_YOUR ASSIGNMENT_
Repeat nothing but the lines below running from the one containing "Do Not Sell My Data (298, 1487)" to the one containing "联系我们 (594, 109)". Keep both end lines.

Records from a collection
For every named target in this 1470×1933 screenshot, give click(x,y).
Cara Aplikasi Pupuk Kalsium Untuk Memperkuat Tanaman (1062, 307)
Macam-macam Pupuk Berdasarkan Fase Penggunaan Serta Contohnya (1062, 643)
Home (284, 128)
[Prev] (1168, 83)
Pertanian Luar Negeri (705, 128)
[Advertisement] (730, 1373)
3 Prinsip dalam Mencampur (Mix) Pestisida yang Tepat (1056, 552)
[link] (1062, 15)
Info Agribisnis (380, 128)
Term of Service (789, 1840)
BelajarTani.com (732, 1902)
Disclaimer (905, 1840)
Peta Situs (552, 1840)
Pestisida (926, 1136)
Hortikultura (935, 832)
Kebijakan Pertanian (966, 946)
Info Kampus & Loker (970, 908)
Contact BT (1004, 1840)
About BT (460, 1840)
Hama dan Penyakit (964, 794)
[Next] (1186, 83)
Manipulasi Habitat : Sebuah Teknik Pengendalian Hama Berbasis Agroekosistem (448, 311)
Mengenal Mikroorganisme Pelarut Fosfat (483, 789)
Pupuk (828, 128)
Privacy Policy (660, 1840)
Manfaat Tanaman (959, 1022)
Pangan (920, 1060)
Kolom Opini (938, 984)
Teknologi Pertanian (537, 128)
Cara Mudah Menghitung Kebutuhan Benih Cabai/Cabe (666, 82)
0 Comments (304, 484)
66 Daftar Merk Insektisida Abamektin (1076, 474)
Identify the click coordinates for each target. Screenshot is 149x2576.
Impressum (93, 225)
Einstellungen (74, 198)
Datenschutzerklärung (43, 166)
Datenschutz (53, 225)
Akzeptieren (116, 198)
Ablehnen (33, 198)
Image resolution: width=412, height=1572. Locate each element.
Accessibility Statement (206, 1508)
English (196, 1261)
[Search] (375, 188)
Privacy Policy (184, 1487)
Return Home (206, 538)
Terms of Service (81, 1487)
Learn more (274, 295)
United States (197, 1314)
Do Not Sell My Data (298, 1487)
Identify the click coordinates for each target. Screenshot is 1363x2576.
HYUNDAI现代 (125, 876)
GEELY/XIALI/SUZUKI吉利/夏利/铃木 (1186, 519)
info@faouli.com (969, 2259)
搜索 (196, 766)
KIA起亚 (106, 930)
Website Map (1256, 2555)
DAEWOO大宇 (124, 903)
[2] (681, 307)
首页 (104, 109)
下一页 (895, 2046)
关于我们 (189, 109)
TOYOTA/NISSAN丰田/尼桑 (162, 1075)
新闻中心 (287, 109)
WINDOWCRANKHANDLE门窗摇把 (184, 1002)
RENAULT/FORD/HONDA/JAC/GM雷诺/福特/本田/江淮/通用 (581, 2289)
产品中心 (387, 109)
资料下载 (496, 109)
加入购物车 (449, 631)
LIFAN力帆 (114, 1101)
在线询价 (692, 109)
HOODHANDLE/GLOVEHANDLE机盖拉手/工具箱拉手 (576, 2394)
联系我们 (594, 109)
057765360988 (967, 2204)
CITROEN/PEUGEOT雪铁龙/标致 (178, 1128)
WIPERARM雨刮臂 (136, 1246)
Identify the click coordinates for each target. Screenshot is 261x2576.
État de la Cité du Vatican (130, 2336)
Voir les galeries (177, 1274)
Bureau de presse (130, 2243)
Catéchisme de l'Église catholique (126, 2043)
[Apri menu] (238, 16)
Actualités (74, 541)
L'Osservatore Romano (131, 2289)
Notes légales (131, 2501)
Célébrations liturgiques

_FINISHED TASK_
Do Not Sell My Data (298, 1487)
Identify the click coordinates for each target. Screenshot is 1363x2576.
HYUNDAI现代 (125, 876)
GEELY/XIALI/SUZUKI吉利/夏利/铃木 (1186, 519)
info@faouli.com (969, 2259)
搜索 (196, 766)
KIA起亚 (106, 930)
Website Map (1256, 2555)
DAEWOO大宇 (124, 903)
[2] (681, 307)
首页 (104, 109)
下一页 (895, 2046)
关于我们 (189, 109)
TOYOTA/NISSAN丰田/尼桑 (162, 1075)
新闻中心 (287, 109)
WINDOWCRANKHANDLE门窗摇把 (184, 1002)
RENAULT/FORD/HONDA/JAC/GM雷诺/福特/本田/江淮/通用 (581, 2289)
产品中心 (387, 109)
资料下载 (496, 109)
加入购物车 (449, 631)
LIFAN力帆 (114, 1101)
在线询价 (692, 109)
HOODHANDLE/GLOVEHANDLE机盖拉手/工具箱拉手 (576, 2394)
联系我们 (594, 109)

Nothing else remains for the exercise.